Anlaşıldı ki bu Doktor’un da dünyadan haberi yok. Bütün âlem Valantino için öldü bayıldı, arkasından bir sürü kız kendini öldürdü, Avrupa birbirine girdi, Doktor daha adını işitmemiş…

Salâ cebinden bir kart çıkardı, Doktor’a getirdi. Doktor gözlüğünü çıkardı, resme baktı. Sevim Hanım da uzandı, resmi gördü, beğenmedi.

“Bu hiç kendine benzemez.” dedi. “Şapkasız resmi yok mu?

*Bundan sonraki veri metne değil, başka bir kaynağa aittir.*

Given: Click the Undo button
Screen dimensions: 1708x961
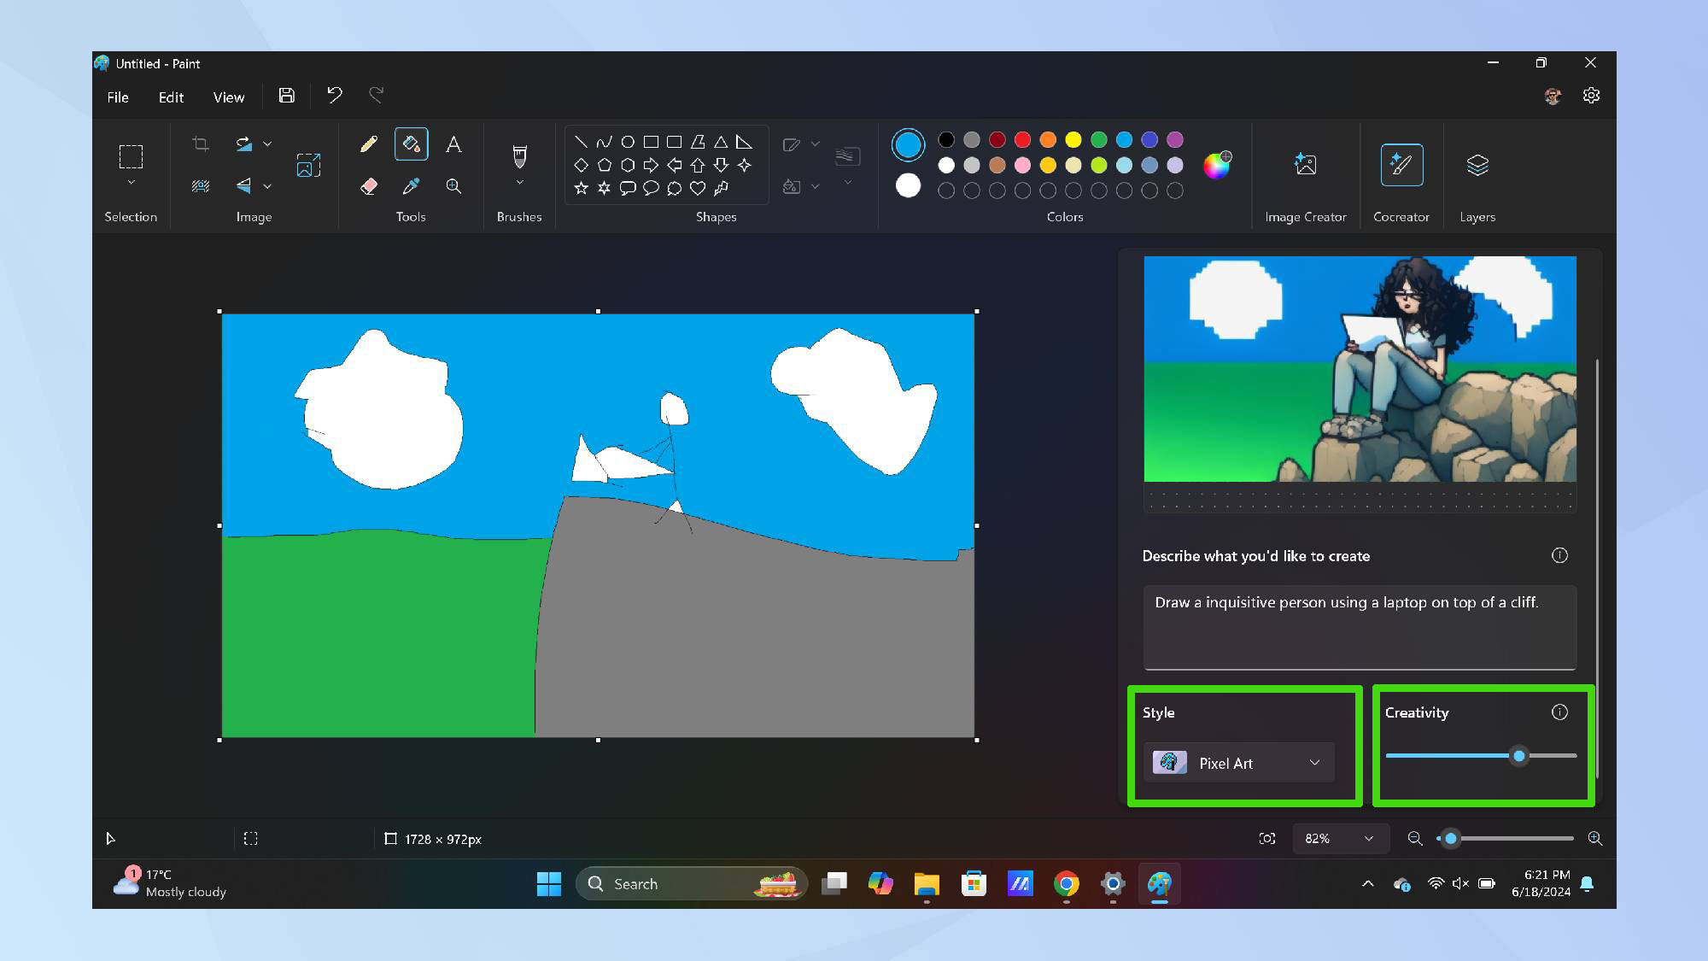Looking at the screenshot, I should [x=335, y=95].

Bilsem, ben getirirdim.”

Salâ:

“Nasıl benzemez.” dedi. “Atmasana! Bu tam kendisidir.”

Doktor ilkin resmi, sonra da Sevim Hanım’ı, Salâ Bey’i süzdü, gözden geçirdi, dedi ki:

“Valla, bana kalırsa bu resim, biraz bu beye benziyor. Ama ben bunun hiçbir yerini Yusuf Efendi’nin gençliğine benzetemiyorum.”

Sevim Hanım memnun.

“Gördün mü?” dedi. “Sen boş yere inat edersin. Kim olsa seni Valantino’ya benzetiyor.”

“Ben ‘Valantino’ya benzemiyorum.’ demedim ki…”

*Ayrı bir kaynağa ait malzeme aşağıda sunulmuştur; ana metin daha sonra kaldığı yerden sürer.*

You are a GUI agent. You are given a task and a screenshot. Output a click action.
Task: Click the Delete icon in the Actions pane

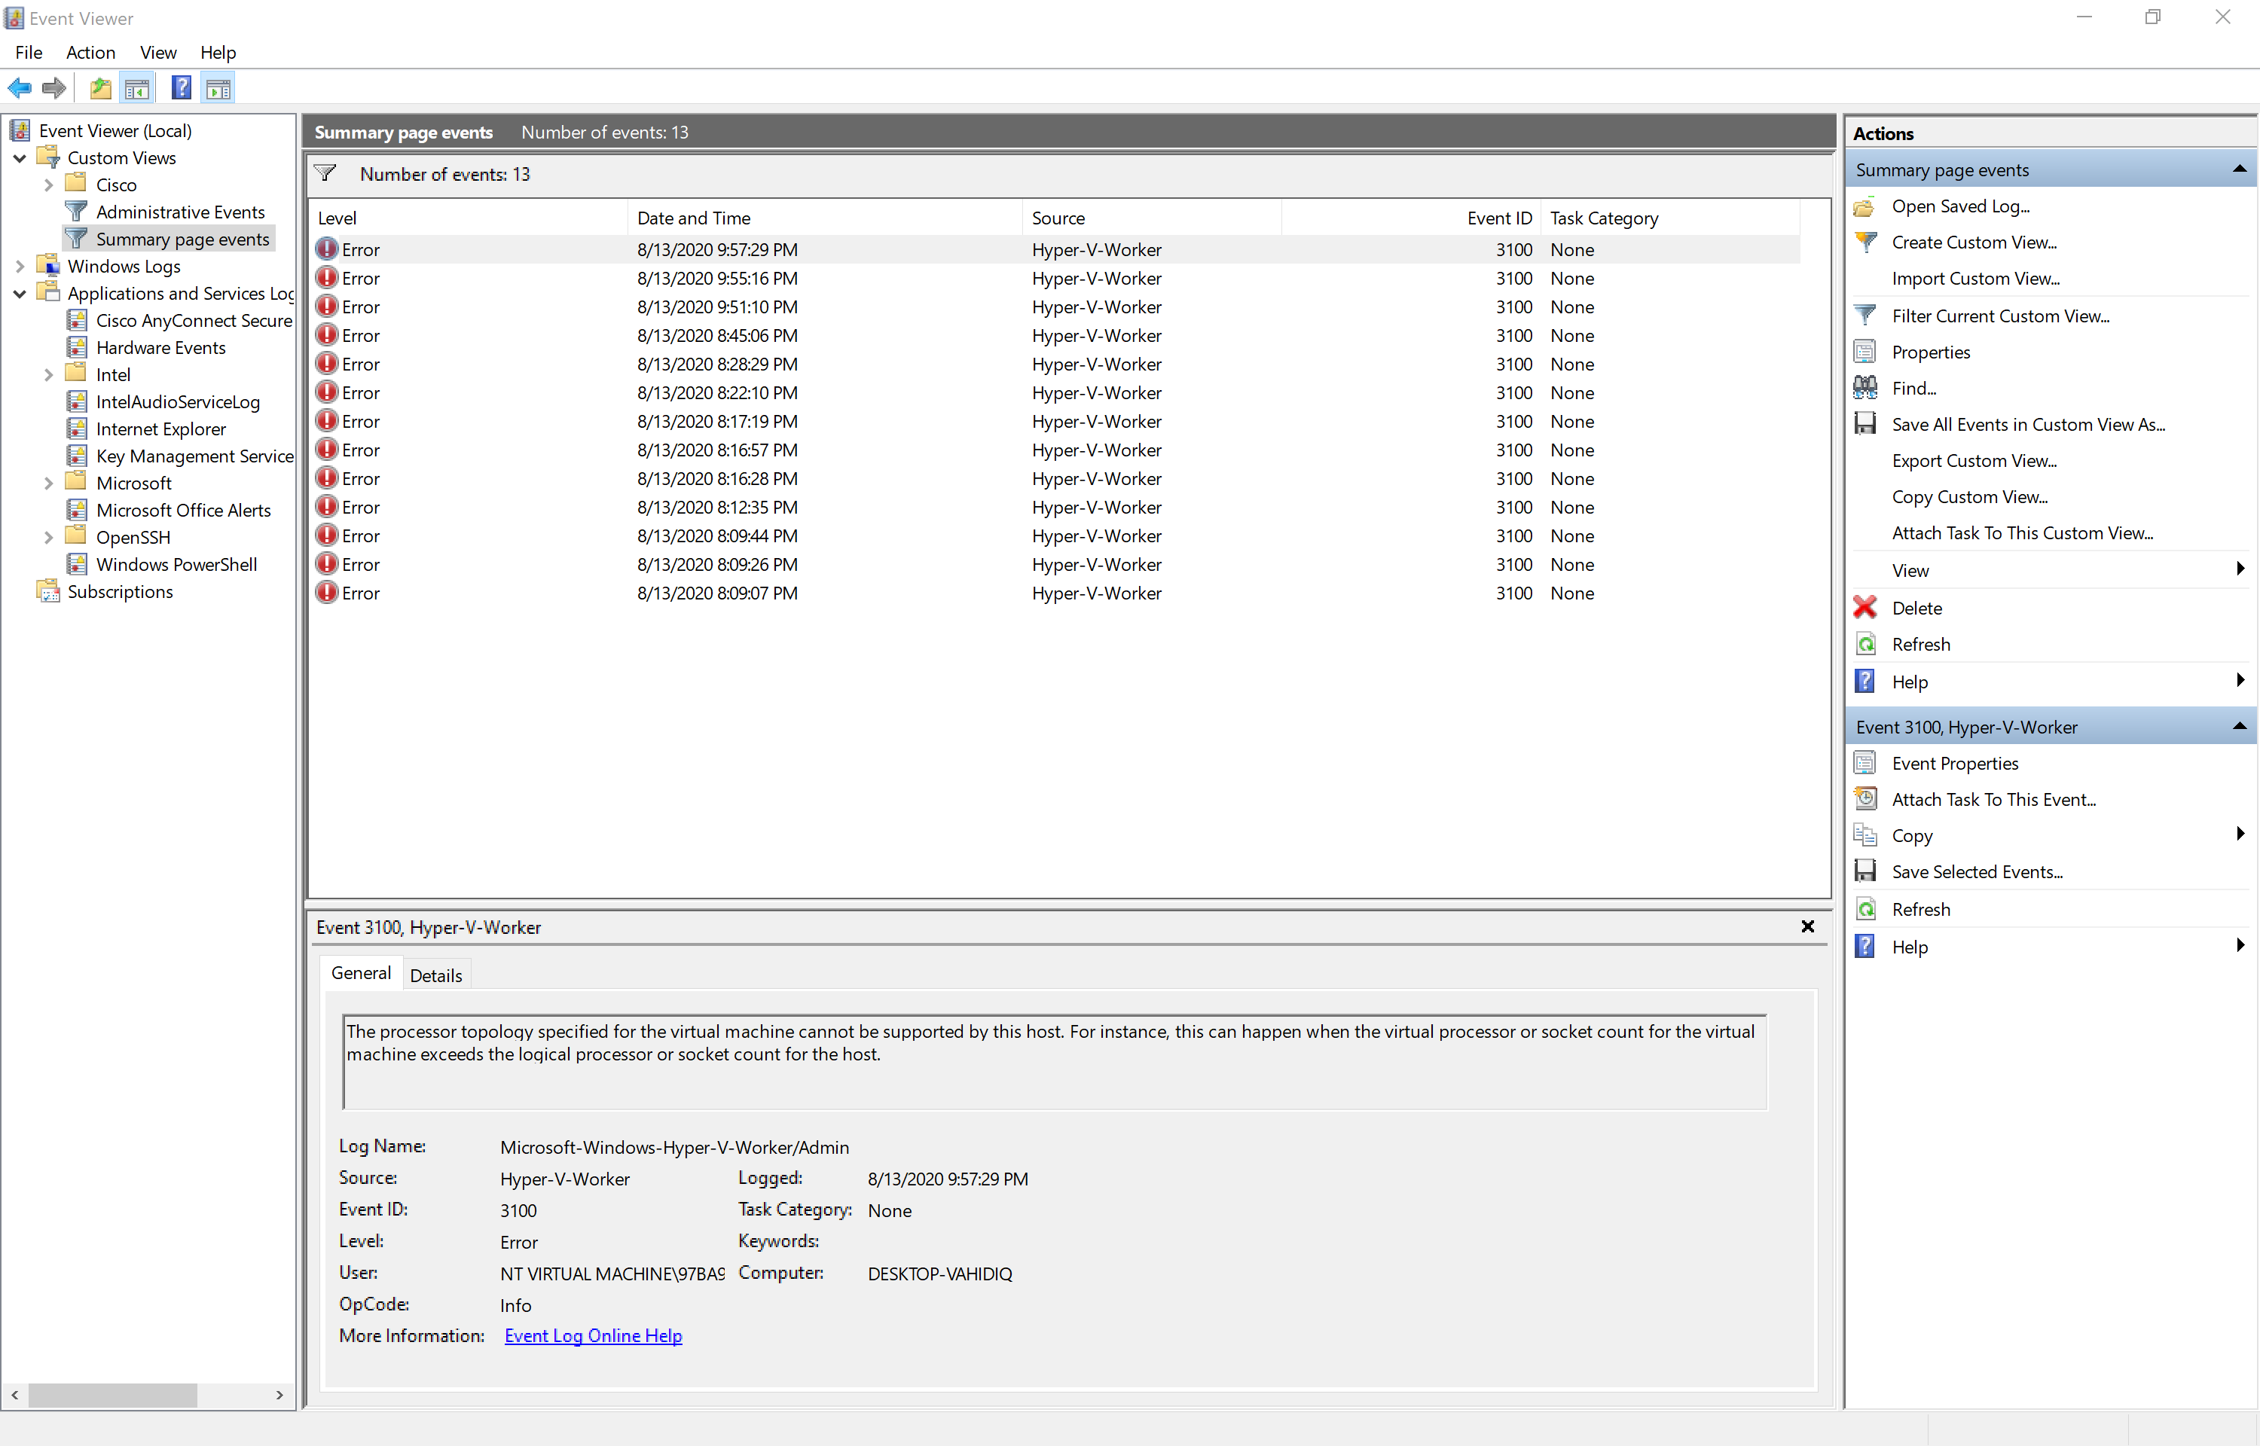pos(1866,608)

Bu vesile ile Sevim Hanım Doktor’la barışmış oldu. Sevim Hanım babasına benzer, Salâ da Valantino’ya. Sevim Hanım’ın babası da Paşa’ya benzer. Sözün sonu budur. Nadir Hanım’a hiç benzeyen yok! Hâlbuki Nadir Hanım’a sorulsa, bu kız pekâlâ kendisine benzer. Oğlan da erkek çocuktur, olabilir ki babasını andırsın. Valantino ne bildikleri ne de tanıdıkları! Bari bu memleketin adamı olsa… Gebe iken yüzüne bakılmış olur da!.. Doktor da kırk yıllık adam, o da oğlanı Valantino’ya benzetti!

18.Mütekait: Emekli.
19.Menhus: Uğursuz.
20.Fason: Kesim.
21.Yerden temennalar: Yerden selam.
22.Mesnet: Mevki, makam.
23.Sırfen: Tümüyle, tamamen.
24.Tekdir: Azarlama, paylama.
25.Leb: Dudak.
26.Güvez: Mora çalan kırmızı renk.
27.Tayyör: Ceket ve etekten oluşan kadın giysisi.
28.Ecnebi: Yabancı.
29.Hilal-i Ahmer: Kızılay.
30.Maron Kestane rengi.
31.Muvakkaten: Geçici olarak.
32.Valantino: Sessiz sinema döneminin ünlü sinema oyuncusu.